The project focuses on two transnational territories which interconnect Mauritania, Mali and Senegal on the one hand and Mali, Niger and Burkina Faso on the other (see map below). These zones capture major seasonal movements of transhumant pastoralists and agro-pastoralists accessing grazing resources and markets, and refuge areas during droughts. These livestock corridors act as both a circulatory system conveying flows of transhumant herders and also trade routes for trekking livestock.
Built on an alliance of 15 project partners, the composition of the alliance draws together diversified experience and intimate knowledge of local contexts across all 5 countries of intervention.
The partners cover three main functions:
- Local partners implement all project outputs in their zones.
- Back-up partners provide technical support to local partners, especially for engaging in formal partnerships with local governments: CISV for RBM-Senegal, LVIA for CRUS-Burkina and TASSAGHT-Mali, VSF-Belgium for ICD-Mali, AREN and GAJEL (Niger), AFL for RECOPA-Burkina, GNAP-Mauritania, ACIDEF-Mali.

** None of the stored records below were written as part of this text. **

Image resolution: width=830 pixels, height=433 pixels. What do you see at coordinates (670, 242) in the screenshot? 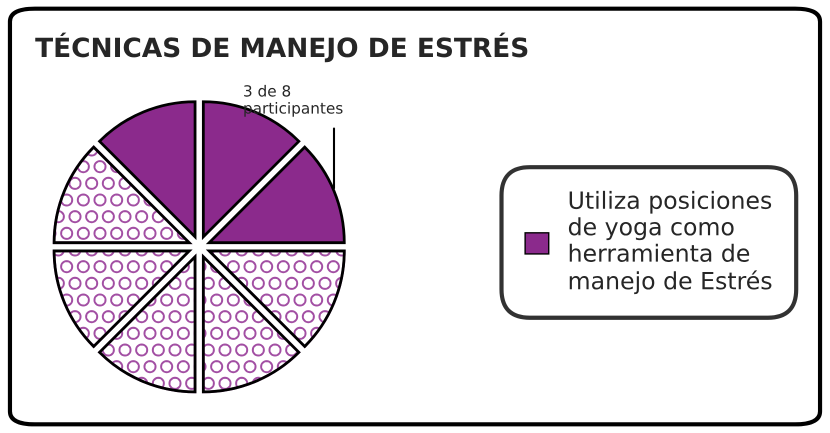
I see `legend-label: Utiliza posiciones de yoga como herramienta de manejo de Estrés` at bounding box center [670, 242].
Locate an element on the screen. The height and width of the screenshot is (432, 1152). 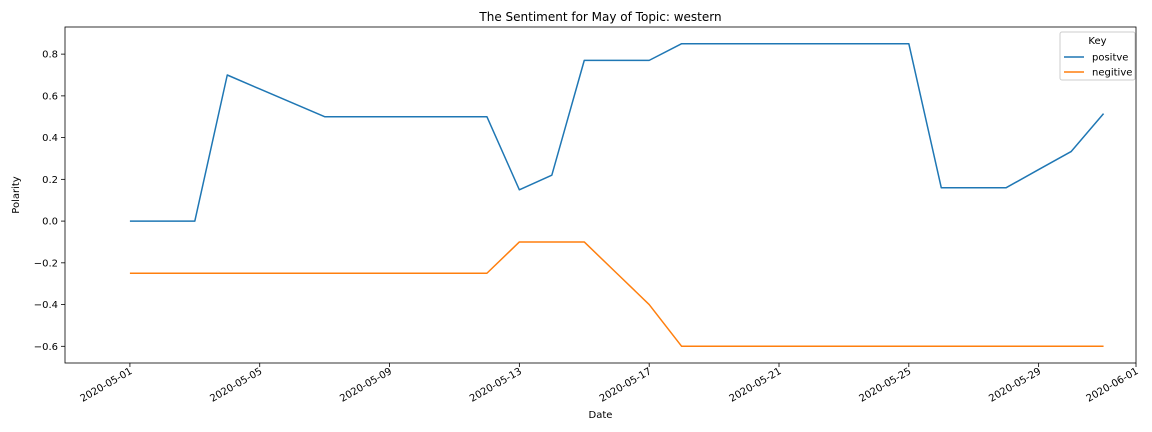
legend: Key positve negitive is located at coordinates (1098, 56).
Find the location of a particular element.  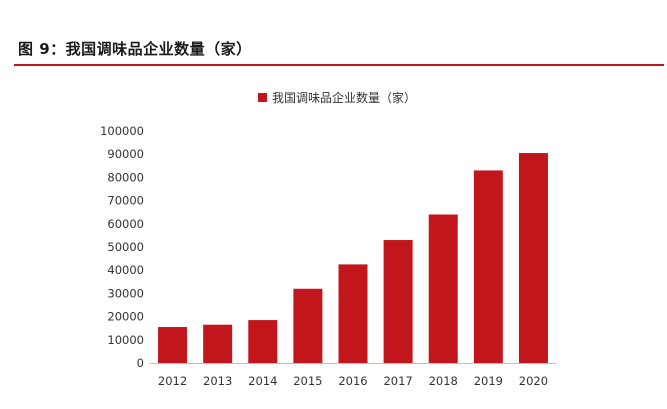

y-tick-label: 90000 is located at coordinates (126, 154).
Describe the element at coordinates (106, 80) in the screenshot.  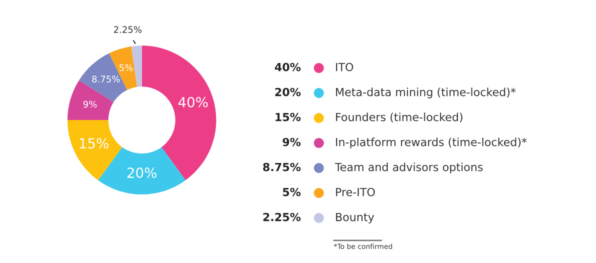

- Cross-cutting partners interact with all the members of the alliance on specific activities: RBM-West Africa, VSF-Belgium, ARED and CIRAD.
Through the three intended outcomes, the project will address the issue of resilience to climatic events on both a macro and micro level, from the communities on the ground to international regional policy. The last 30 years have witnessed a general trend towards diversification of household economies, resulting in a wide range of agro-pastoral systems relying on a delicate balance between land and labour allocated for agricultural and for animal productions. The importance of livestock mobility remains a common feature for all these systems, even for the most sedentary ones. Therefore, by securing livestock corridors the project will benefit a large number of pastoral and agro-pastoral households and communities.